[Source data]
○ ○ ○ ○ ○ ○ ○

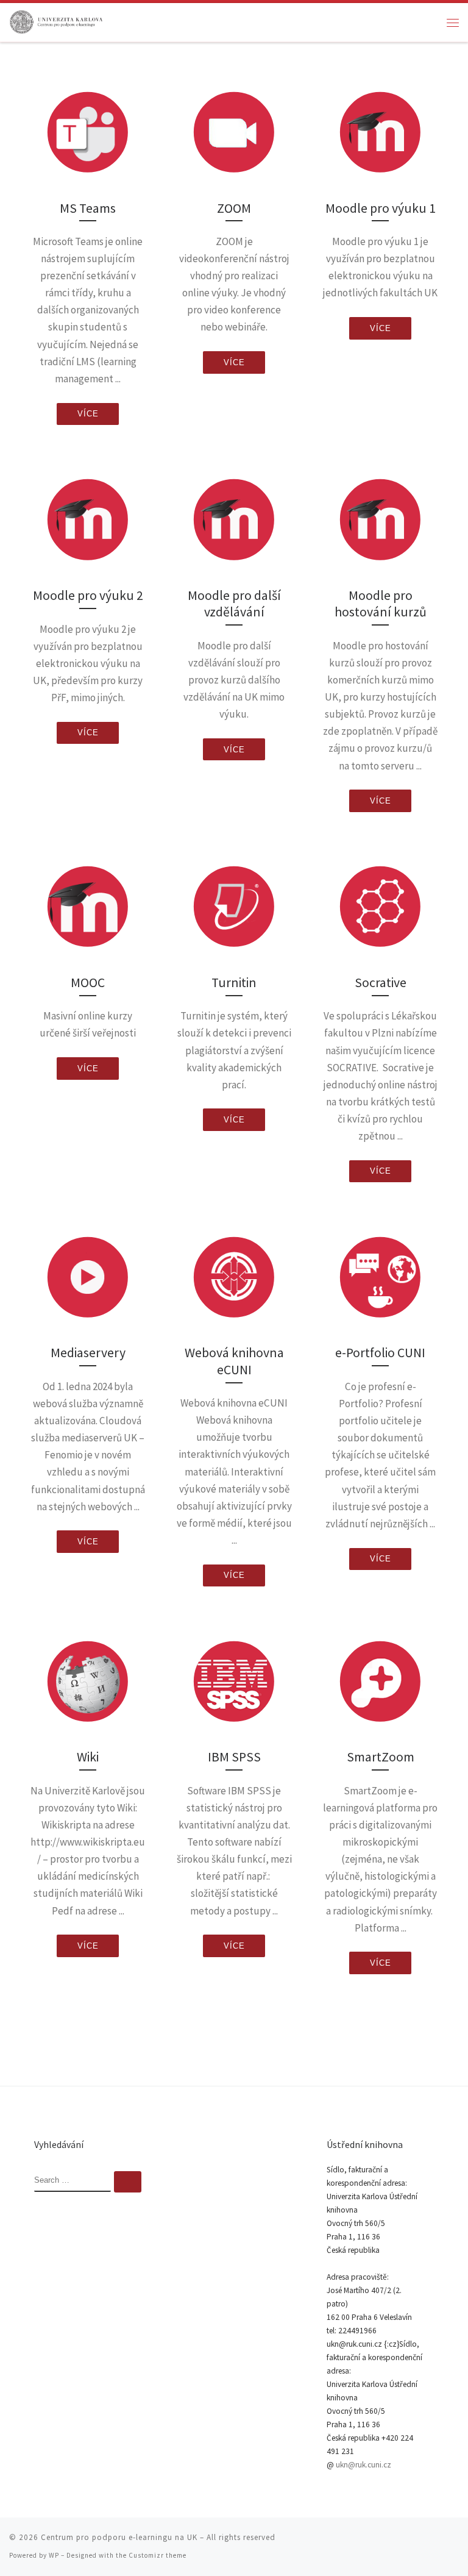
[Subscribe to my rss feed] (387, 2541)
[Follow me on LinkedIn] (455, 2541)
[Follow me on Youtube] (438, 2541)
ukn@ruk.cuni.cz (363, 2465)
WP (54, 2555)
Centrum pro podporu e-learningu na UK (119, 2537)
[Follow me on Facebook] (421, 2541)
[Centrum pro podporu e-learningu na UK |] (56, 20)
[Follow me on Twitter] (404, 2541)
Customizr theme (157, 2555)
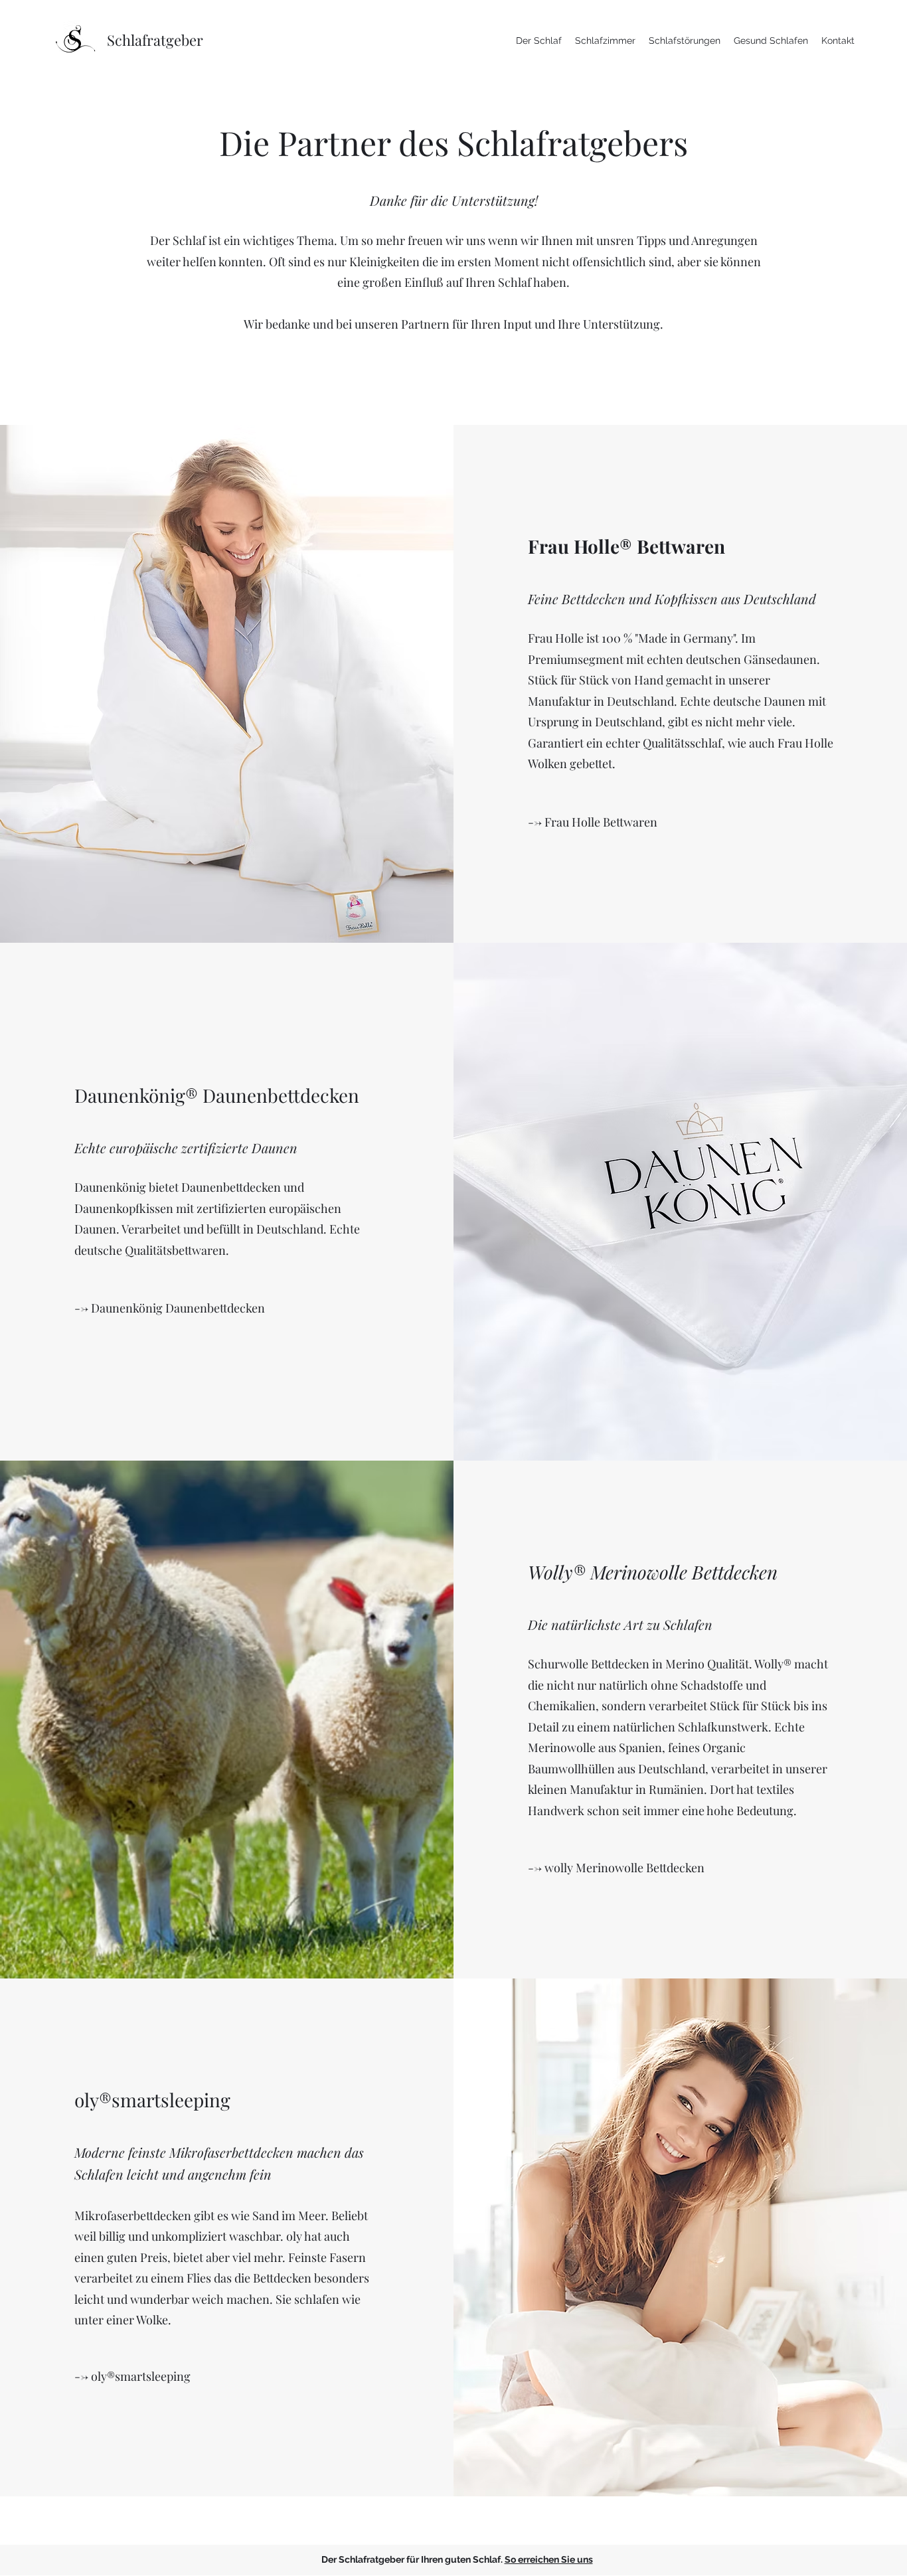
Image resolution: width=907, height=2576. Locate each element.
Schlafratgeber (155, 40)
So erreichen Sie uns (549, 2559)
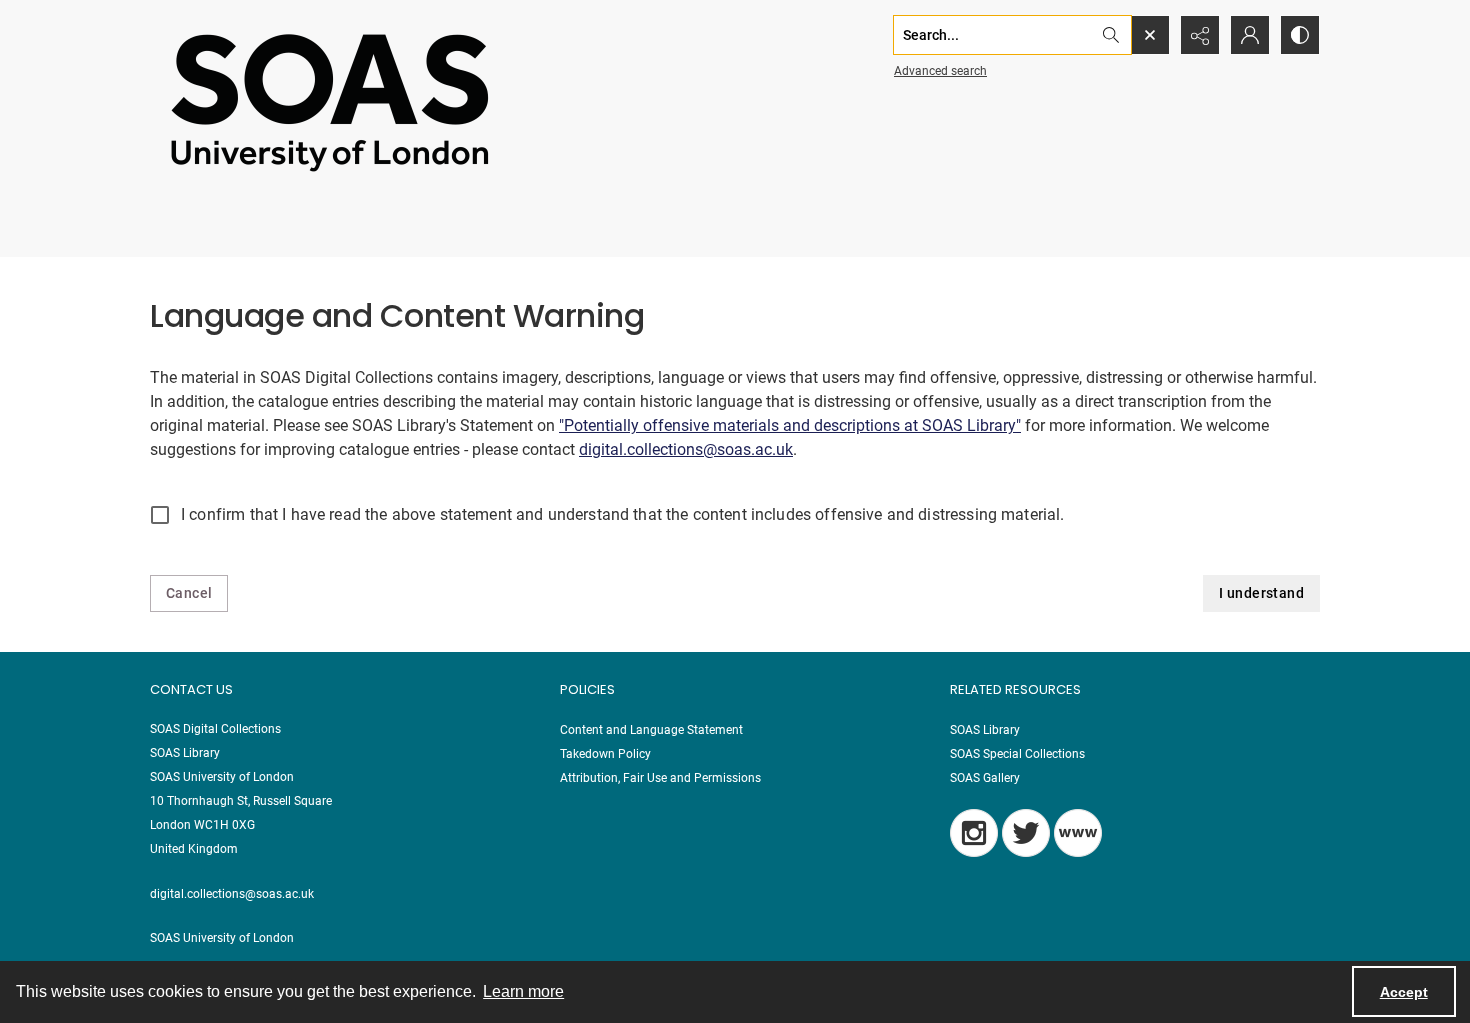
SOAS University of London (222, 938)
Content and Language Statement (651, 730)
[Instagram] (974, 833)
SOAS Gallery (985, 778)
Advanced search (940, 71)
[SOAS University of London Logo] (330, 101)
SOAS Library (985, 730)
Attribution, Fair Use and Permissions (660, 778)
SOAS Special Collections (1017, 754)
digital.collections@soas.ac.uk (686, 449)
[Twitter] (1026, 833)
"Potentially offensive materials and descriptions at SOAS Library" (790, 425)
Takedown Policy (605, 754)
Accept (1404, 992)
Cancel (189, 593)
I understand (1261, 593)
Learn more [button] (523, 991)
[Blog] (1078, 833)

○ ○ ○ ○ ○ ○ ○

What to work on: The records above are to be transcribed word for word. Skip the images.

Answer to this task:
[Subscribe to my rss feed] (387, 2541)
[Follow me on LinkedIn] (455, 2541)
[Follow me on Youtube] (438, 2541)
ukn@ruk.cuni.cz (363, 2465)
WP (54, 2555)
Centrum pro podporu e-learningu na UK (119, 2537)
[Follow me on Facebook] (421, 2541)
[Centrum pro podporu e-learningu na UK |] (56, 20)
[Follow me on Twitter] (404, 2541)
Customizr theme (157, 2555)
Image resolution: width=907, height=2576. Locate each element.
Schlafratgeber (155, 40)
So erreichen Sie uns (549, 2559)
SOAS University of London (222, 938)
Content and Language Statement (651, 730)
[Instagram] (974, 833)
SOAS Gallery (985, 778)
Advanced search (940, 71)
[SOAS University of London Logo] (330, 101)
SOAS Library (985, 730)
Attribution, Fair Use and Permissions (660, 778)
SOAS Special Collections (1017, 754)
digital.collections@soas.ac.uk (686, 449)
[Twitter] (1026, 833)
"Potentially offensive materials and descriptions at SOAS Library" (790, 425)
Takedown Policy (605, 754)
Accept (1404, 992)
Cancel (189, 593)
I understand (1261, 593)
Learn more [button] (523, 991)
[Blog] (1078, 833)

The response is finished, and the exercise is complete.